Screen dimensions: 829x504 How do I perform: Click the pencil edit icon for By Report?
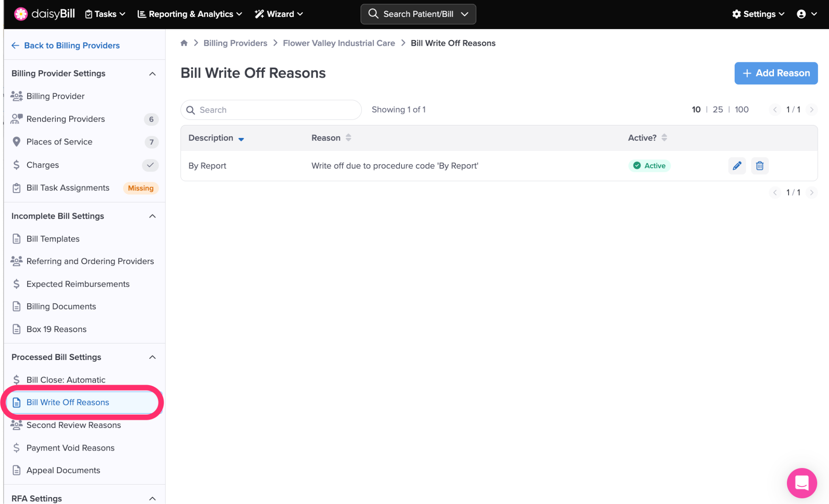pos(737,165)
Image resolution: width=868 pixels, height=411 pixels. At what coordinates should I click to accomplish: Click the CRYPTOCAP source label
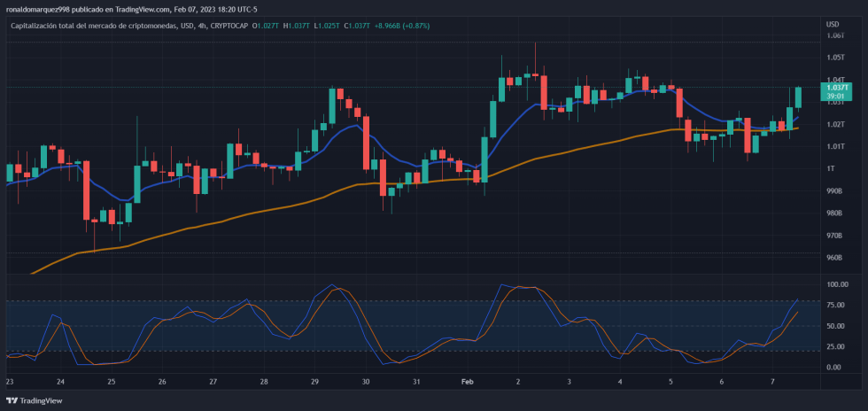tap(229, 26)
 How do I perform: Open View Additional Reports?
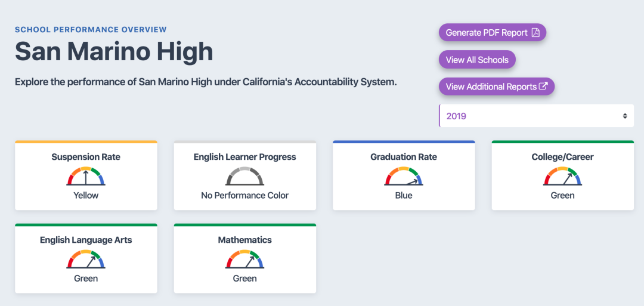point(497,86)
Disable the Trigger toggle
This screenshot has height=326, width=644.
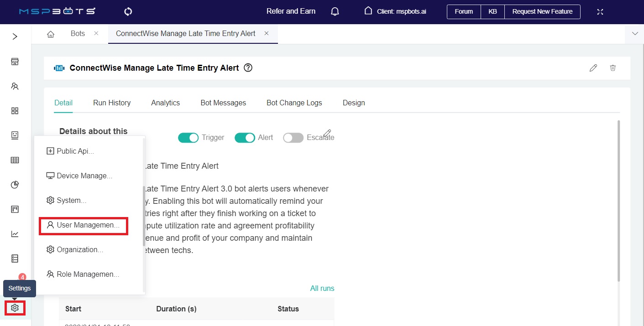[x=188, y=138]
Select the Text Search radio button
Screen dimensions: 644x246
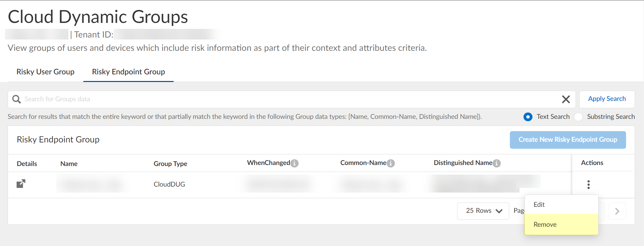pos(528,117)
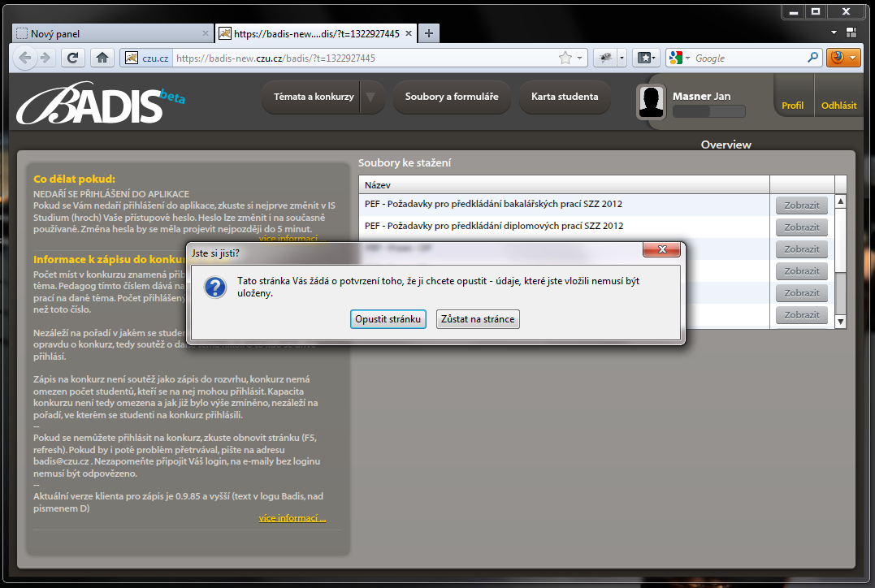
Task: Open the Soubory a formuláře menu
Action: coord(452,97)
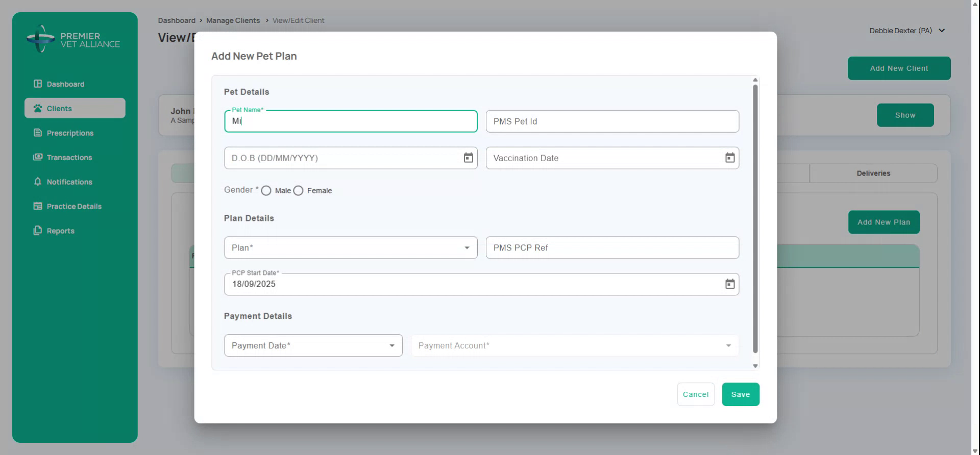This screenshot has width=980, height=455.
Task: Click the Notifications bell icon
Action: point(38,182)
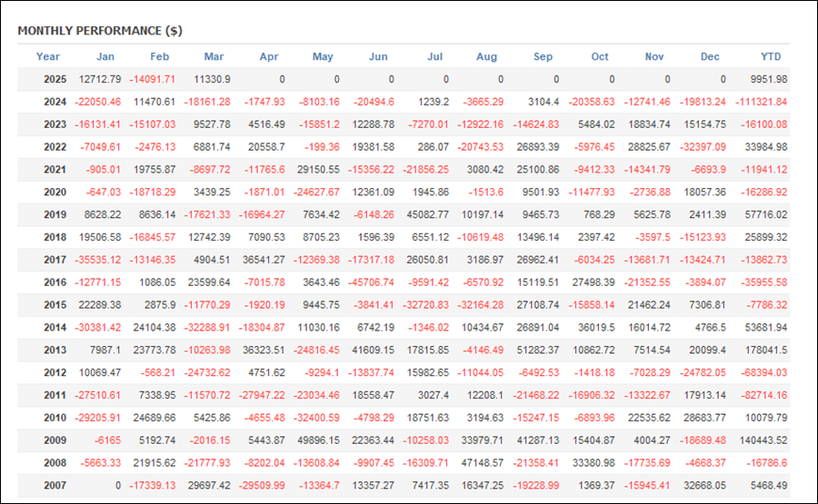Select the 2025 year row label
Screen dimensions: 818x504
tap(55, 79)
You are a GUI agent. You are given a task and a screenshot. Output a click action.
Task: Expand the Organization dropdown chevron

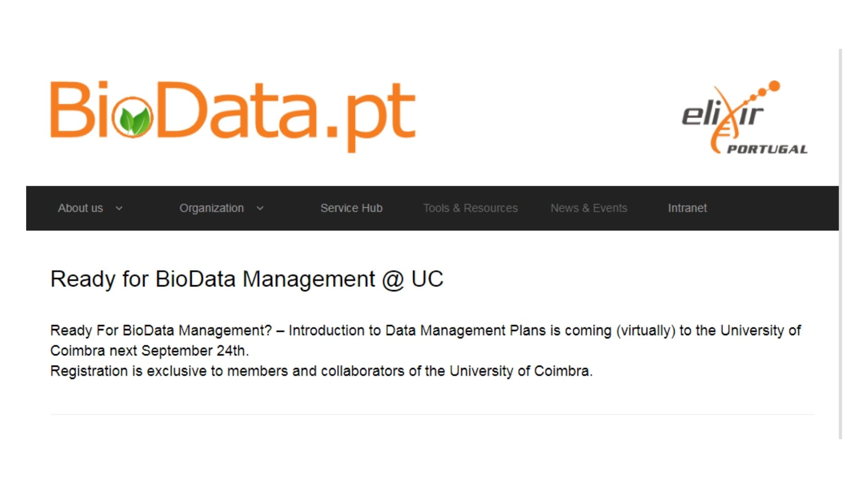point(260,208)
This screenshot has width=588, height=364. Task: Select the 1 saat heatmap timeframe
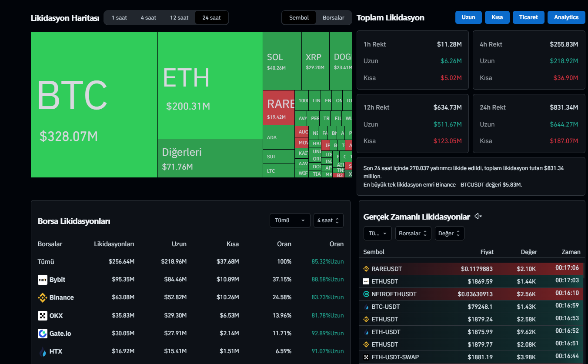[x=119, y=18]
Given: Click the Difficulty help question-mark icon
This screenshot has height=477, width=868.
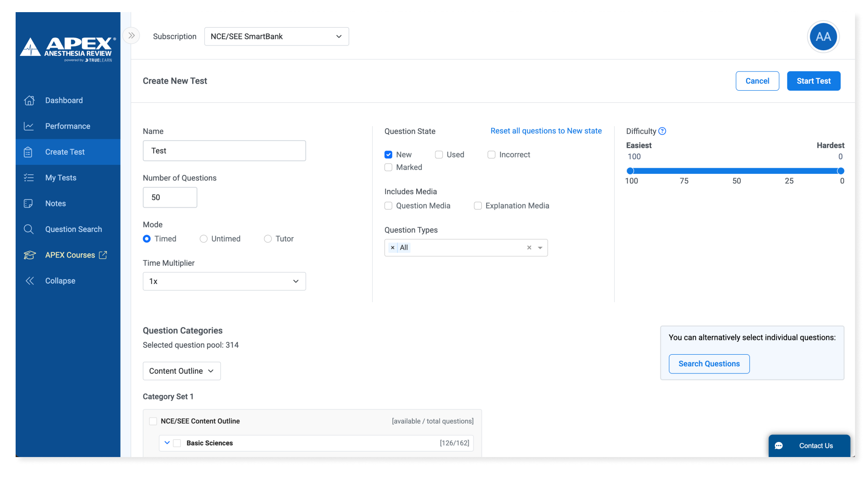Looking at the screenshot, I should pyautogui.click(x=662, y=131).
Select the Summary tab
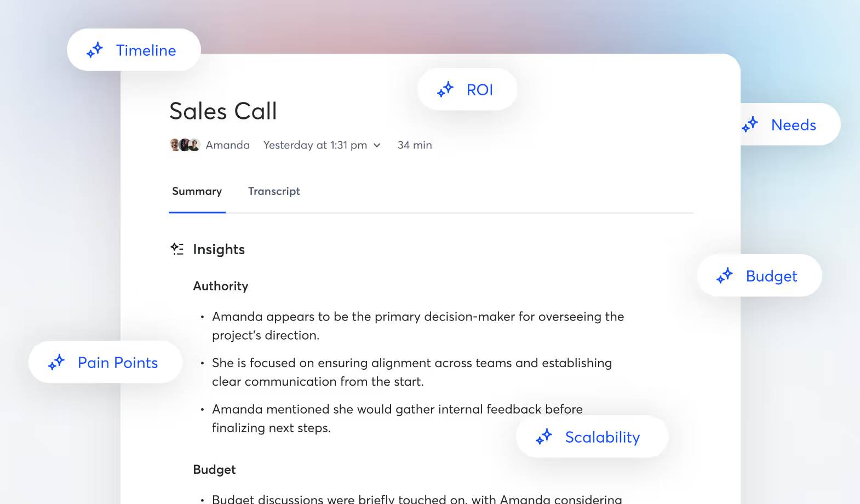Screen dimensions: 860x504 pos(197,191)
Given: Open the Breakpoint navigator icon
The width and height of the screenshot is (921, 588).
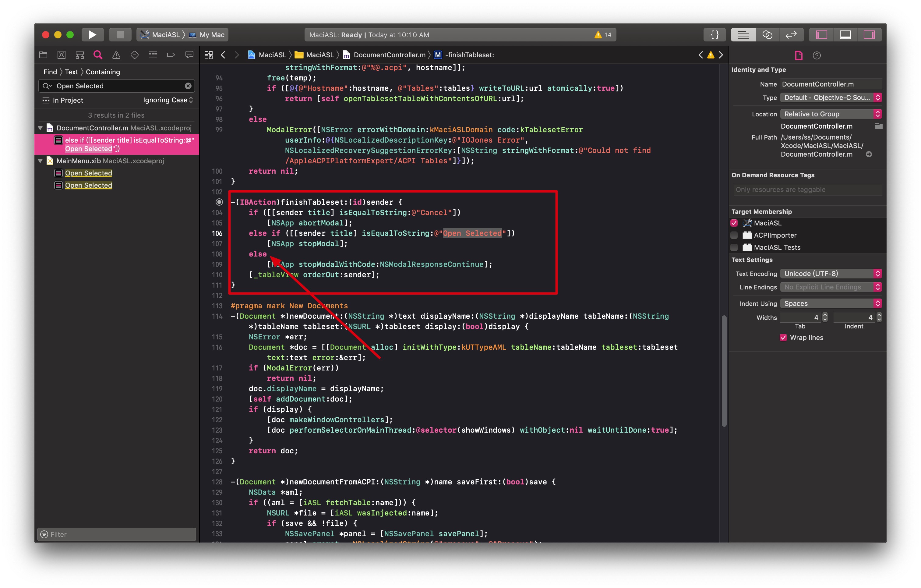Looking at the screenshot, I should coord(171,55).
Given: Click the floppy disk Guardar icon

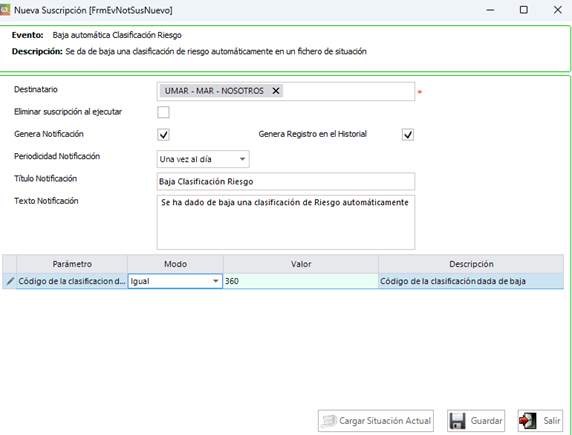Looking at the screenshot, I should pyautogui.click(x=457, y=421).
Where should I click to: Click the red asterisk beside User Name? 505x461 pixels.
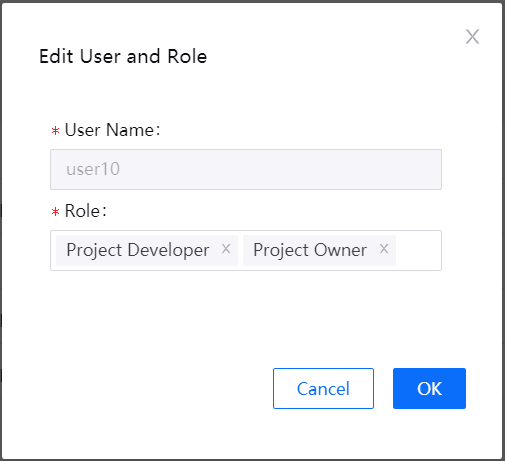point(55,130)
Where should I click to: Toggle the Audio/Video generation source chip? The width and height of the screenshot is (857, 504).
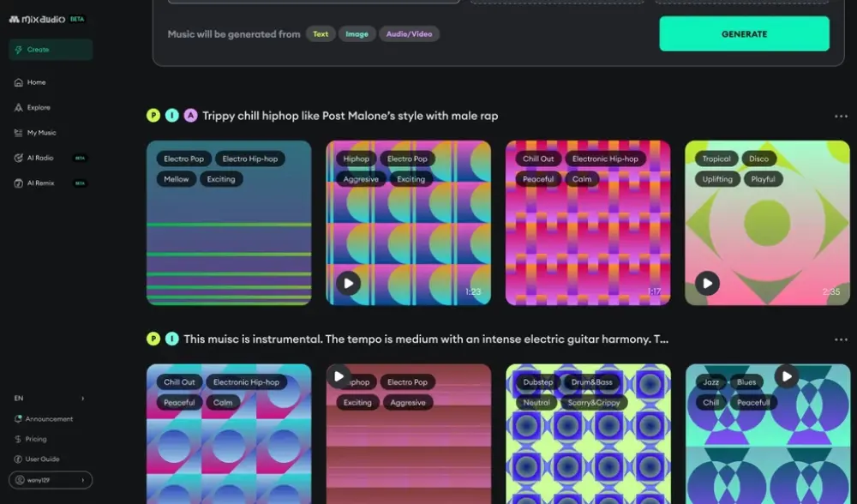[409, 34]
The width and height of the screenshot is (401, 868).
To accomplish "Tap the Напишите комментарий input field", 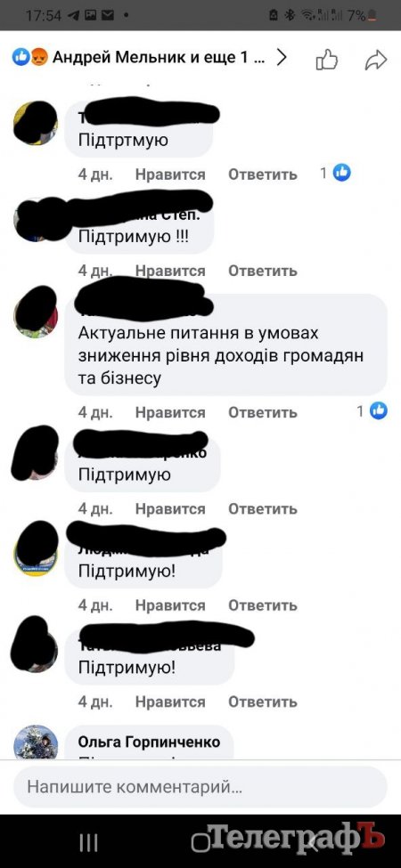I will pos(200,787).
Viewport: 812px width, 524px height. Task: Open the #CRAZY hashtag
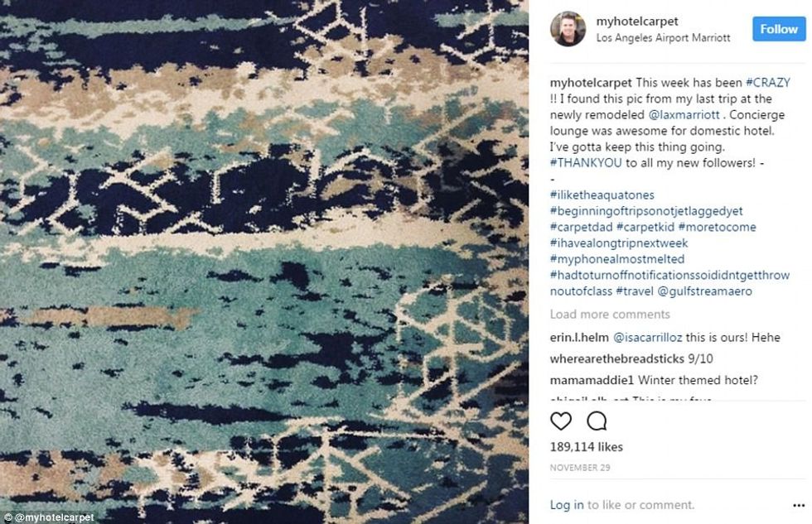point(767,82)
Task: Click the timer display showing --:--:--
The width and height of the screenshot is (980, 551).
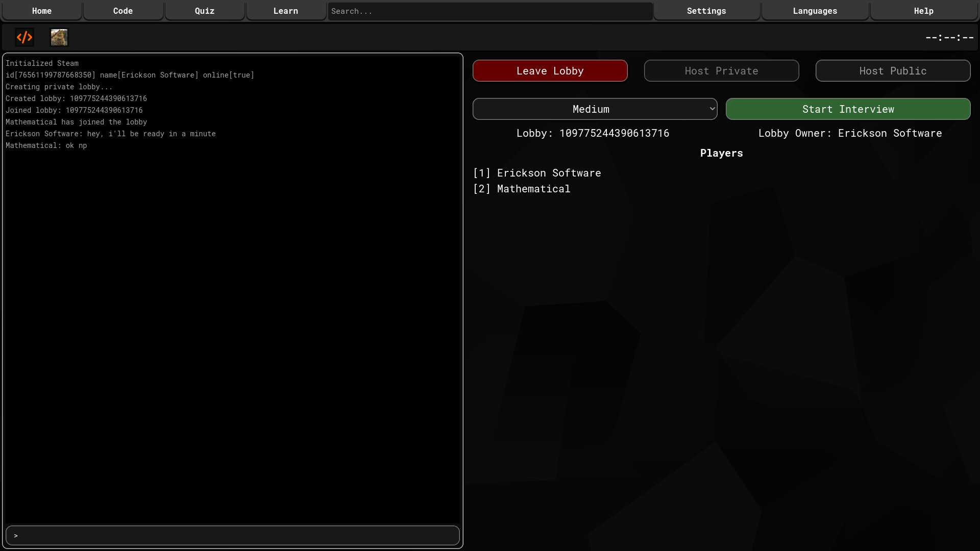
━━━━━━
* **TENTANG LATIHAN**: Cetak ulang tanpa perubahan baris-baris daftar di atas, dari awal daftar sampai dengan baris yang memuat "point(260,208)", termasuk baris itu. Hilangkan gambar dari jawaban.

* **JAWABAN BERIKUT**:
Screen dimensions: 829x504 How do I perform: Click the pencil edit icon for By Report?
pos(737,165)
Image resolution: width=868 pixels, height=411 pixels. At what coordinates should I click to accomplish: Click the CRYPTOCAP source label
tap(229, 26)
 How do I perform: Open View Additional Reports?
point(497,86)
Disable the Trigger toggle
This screenshot has height=326, width=644.
[x=188, y=138]
Select the Text Search radio button
Screen dimensions: 644x246
pos(528,117)
Task: Open the Soubory a formuláře menu
Action: coord(452,97)
This screenshot has width=980, height=455.
Task: Click the Notifications bell icon
Action: point(38,182)
Select the 2025 year row label
Screen dimensions: 818x504
tap(55, 79)
You are a GUI agent. You are given a task and a screenshot. Output a click action.
Task: Expand the Organization dropdown chevron

point(260,208)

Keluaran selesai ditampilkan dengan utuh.